- Directions
Can you write out the piece below on the Democratic presidential candidates, word for word and in full?

- Document text
= Beginning of Section =

We only do this kind of thing because you ask. It isn't easy for us.
Members of the gentle-reader community have requested that we provide SWNIDish analysis of Democratic candidates for POTUS. The request is not that we fillet and flambe the pathetic posse of poseurs who populate the party of "the people." Some cannot bring themselves even to consider a candidate of the GOP, thanks to that party's own rather embarrassing history of misdeeds and mismanagement (cf. human condition, which we excuse in Republicans). For these, we are asked to provide definitive guidance to their alternatives.
So we offer a summation of our SWNIDish view of the Democratic herd, alphabetically by last name and with as much sympathy as we can muster.
Note that we are not critiquing policy positions in detail. We offer the blanket admonition that the Democrats' current preoccupation with the socialism that impoverishes and the pacifism that kills makes it impossible for us to split out their candidates' nuances with any degree of confidence. To put it differently, our political soul asks, what is the point of deciding among people whose political philosophy is inferior to the alternative?
But you asked for it, and we try to oblige.
Joe Biden is at once among the most comical and the most serious of candidates. He's comical because it seems he's run in every election since 1952 that hasn't had a Democratic incumbent in it. He's serious because, unlike just about all the others, he has thoughtfully engaged the Iraq issue. In this matter events have overtaken him, as they have all the Democrats. But Biden deserves props for at least trying to find a thoughtful approach to Iraq that goes beyond the smokescreen of blame and promises.

= End of Section =

- Listed records
= Beginning of Section =

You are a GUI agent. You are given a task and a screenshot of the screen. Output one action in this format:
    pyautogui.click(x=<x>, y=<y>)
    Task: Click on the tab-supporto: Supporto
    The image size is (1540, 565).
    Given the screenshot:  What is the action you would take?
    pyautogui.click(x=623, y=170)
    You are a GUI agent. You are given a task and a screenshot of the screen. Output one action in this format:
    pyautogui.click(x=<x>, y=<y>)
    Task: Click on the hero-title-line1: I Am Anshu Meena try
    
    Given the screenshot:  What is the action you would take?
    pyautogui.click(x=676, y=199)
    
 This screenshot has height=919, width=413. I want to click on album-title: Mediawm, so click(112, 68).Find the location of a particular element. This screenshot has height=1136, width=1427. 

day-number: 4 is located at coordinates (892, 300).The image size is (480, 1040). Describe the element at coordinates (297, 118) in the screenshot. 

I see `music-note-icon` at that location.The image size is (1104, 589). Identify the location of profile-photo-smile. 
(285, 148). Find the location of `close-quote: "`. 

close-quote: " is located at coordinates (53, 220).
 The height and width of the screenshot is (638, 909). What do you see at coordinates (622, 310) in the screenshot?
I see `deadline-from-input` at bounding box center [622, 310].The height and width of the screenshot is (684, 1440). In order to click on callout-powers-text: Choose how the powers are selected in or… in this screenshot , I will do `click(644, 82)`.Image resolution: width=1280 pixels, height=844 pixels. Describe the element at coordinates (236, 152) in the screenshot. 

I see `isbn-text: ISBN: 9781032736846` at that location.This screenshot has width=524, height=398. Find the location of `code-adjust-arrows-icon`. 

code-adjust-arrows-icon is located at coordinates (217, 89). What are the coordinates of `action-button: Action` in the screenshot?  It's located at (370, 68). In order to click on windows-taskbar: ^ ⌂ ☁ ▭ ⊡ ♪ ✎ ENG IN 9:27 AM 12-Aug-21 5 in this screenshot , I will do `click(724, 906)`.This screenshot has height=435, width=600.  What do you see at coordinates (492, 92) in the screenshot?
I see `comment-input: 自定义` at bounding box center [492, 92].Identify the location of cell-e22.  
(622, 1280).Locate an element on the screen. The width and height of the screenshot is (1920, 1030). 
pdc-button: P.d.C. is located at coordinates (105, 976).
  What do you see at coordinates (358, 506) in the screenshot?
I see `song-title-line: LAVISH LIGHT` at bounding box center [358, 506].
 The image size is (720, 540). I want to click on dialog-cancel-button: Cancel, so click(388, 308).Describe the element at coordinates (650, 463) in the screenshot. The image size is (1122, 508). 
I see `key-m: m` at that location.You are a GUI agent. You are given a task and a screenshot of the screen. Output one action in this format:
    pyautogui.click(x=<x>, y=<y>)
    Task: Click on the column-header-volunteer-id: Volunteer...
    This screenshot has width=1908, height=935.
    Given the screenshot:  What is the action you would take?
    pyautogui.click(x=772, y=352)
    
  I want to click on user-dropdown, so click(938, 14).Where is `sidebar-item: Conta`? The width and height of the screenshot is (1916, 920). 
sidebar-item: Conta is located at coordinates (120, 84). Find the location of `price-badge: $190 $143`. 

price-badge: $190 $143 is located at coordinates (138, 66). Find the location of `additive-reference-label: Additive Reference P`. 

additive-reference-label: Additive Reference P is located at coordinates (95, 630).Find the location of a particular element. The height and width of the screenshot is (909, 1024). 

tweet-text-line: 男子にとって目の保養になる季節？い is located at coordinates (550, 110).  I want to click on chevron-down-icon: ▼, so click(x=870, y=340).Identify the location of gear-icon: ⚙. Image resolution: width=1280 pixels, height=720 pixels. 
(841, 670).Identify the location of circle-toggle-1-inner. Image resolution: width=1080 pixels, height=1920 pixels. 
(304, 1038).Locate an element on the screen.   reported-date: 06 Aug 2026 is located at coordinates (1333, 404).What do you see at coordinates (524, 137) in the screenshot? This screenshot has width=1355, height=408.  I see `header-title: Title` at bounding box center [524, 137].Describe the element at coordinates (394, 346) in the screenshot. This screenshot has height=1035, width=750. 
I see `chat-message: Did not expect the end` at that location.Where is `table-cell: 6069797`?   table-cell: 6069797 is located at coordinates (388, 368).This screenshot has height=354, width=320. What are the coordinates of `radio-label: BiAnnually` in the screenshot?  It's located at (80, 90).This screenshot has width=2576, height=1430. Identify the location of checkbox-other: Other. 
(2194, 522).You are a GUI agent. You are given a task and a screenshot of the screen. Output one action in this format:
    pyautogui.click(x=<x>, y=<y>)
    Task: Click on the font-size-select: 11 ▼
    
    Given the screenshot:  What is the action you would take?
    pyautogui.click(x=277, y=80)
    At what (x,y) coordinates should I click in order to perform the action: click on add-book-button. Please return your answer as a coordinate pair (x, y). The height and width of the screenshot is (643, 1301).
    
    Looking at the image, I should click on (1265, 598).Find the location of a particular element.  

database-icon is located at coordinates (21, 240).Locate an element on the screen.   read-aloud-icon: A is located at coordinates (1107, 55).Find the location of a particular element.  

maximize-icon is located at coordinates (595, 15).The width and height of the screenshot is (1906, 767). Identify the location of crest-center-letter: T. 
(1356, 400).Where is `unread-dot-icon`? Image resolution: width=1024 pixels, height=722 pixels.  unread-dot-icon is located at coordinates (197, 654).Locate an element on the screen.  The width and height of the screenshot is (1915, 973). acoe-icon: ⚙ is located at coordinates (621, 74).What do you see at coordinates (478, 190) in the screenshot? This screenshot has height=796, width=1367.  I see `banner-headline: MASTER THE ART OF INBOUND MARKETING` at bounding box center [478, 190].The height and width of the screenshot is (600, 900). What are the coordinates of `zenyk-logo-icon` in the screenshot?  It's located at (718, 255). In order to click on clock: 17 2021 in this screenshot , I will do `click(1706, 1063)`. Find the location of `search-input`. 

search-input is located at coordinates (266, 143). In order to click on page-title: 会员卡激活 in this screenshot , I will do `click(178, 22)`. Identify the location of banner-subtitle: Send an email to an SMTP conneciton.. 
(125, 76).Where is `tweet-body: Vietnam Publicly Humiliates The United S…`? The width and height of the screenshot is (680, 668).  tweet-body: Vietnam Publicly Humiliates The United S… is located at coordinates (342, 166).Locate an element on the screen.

= End of Section =

- Result for this exercise
We only do this kind of thing because you ask. It isn't easy for us.
Members of the gentle-reader community have requested that we provide SWNIDish analysis of Democratic candidates for POTUS. The request is not that we fillet and flambe the pathetic posse of poseurs who populate the party of "the people." Some cannot bring themselves even to consider a candidate of the GOP, thanks to that party's own rather embarrassing history of misdeeds and mismanagement (cf. human condition, which we excuse in Republicans). For these, we are asked to provide definitive guidance to their alternatives.
So we offer a summation of our SWNIDish view of the Democratic herd, alphabetically by last name and with as much sympathy as we can muster.
Note that we are not critiquing policy positions in detail. We offer the blanket admonition that the Democrats' current preoccupation with the socialism that impoverishes and the pacifism that kills makes it impossible for us to split out their candidates' nuances with any degree of confidence. To put it differently, our political soul asks, what is the point of deciding among people whose political philosophy is inferior to the alternative?
But you asked for it, and we try to oblige.
Joe Biden is at once among the most comical and the most serious of candidates. He's comical because it seems he's run in every election since 1952 that hasn't had a Democratic incumbent in it. He's serious because, unlike just about all the others, he has thoughtfully engaged the Iraq issue. In this matter events have overtaken him, as they have all the Democrats. But Biden deserves props for at least trying to find a thoughtful approach to Iraq that goes beyond the smokescreen of blame and promises.